Every night I relive the day your son died.

I can’t imagine your pain.

I’d do the exact same thing again.

Every sentence was wrong. They were shallow next to this man’s experience. How could he ask Kent to let his son go?

“Please let Jake go.” Mason’s plea echoed through the speakers. There was nothing he could say to fix the past or ease this man’s pain. He had to say what was in his heart.

Kent finally broke eye contact and looked at the floor.

“I’ve visited Wyatt’s grave every year,” Mason admitted.

His gaze flew back to Mason’s, disbelief flooding his eyes. “Bullshit.”
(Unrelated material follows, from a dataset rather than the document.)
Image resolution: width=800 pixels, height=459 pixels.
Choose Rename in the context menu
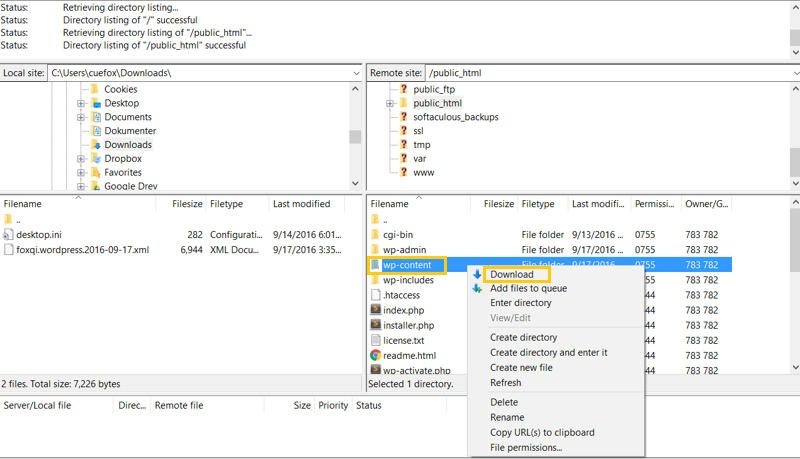pos(507,417)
Mason swallowed hard. “It’s the truth.” He gave a detailed description of the boy’s headstone and location. “I’ve even taken Jake with me a few times. He knows I caused the death of a boy.”

Kent said something to Jake that Mason couldn’t hear. Jake nodded in response.

“I relive that day every night. Sometimes several times a night,” said Mason.

Kent leaned forward a bit, his eyes hungry for Mason’s words.

“Sometimes in my dreams, my shot misses.”

The man nodded slightly. No doubt he’d had the same dream.

“But it never matters. The outcome never changes,” Mason said, watching the man’s eyes narrow. No doubt Kent had multiple dreams where Wyatt walked away unscathed.

“When Wyatt jumped up at the same moment I fired, I knew what would happen. I’ve wished a million times that I could have pulled back that bullet.”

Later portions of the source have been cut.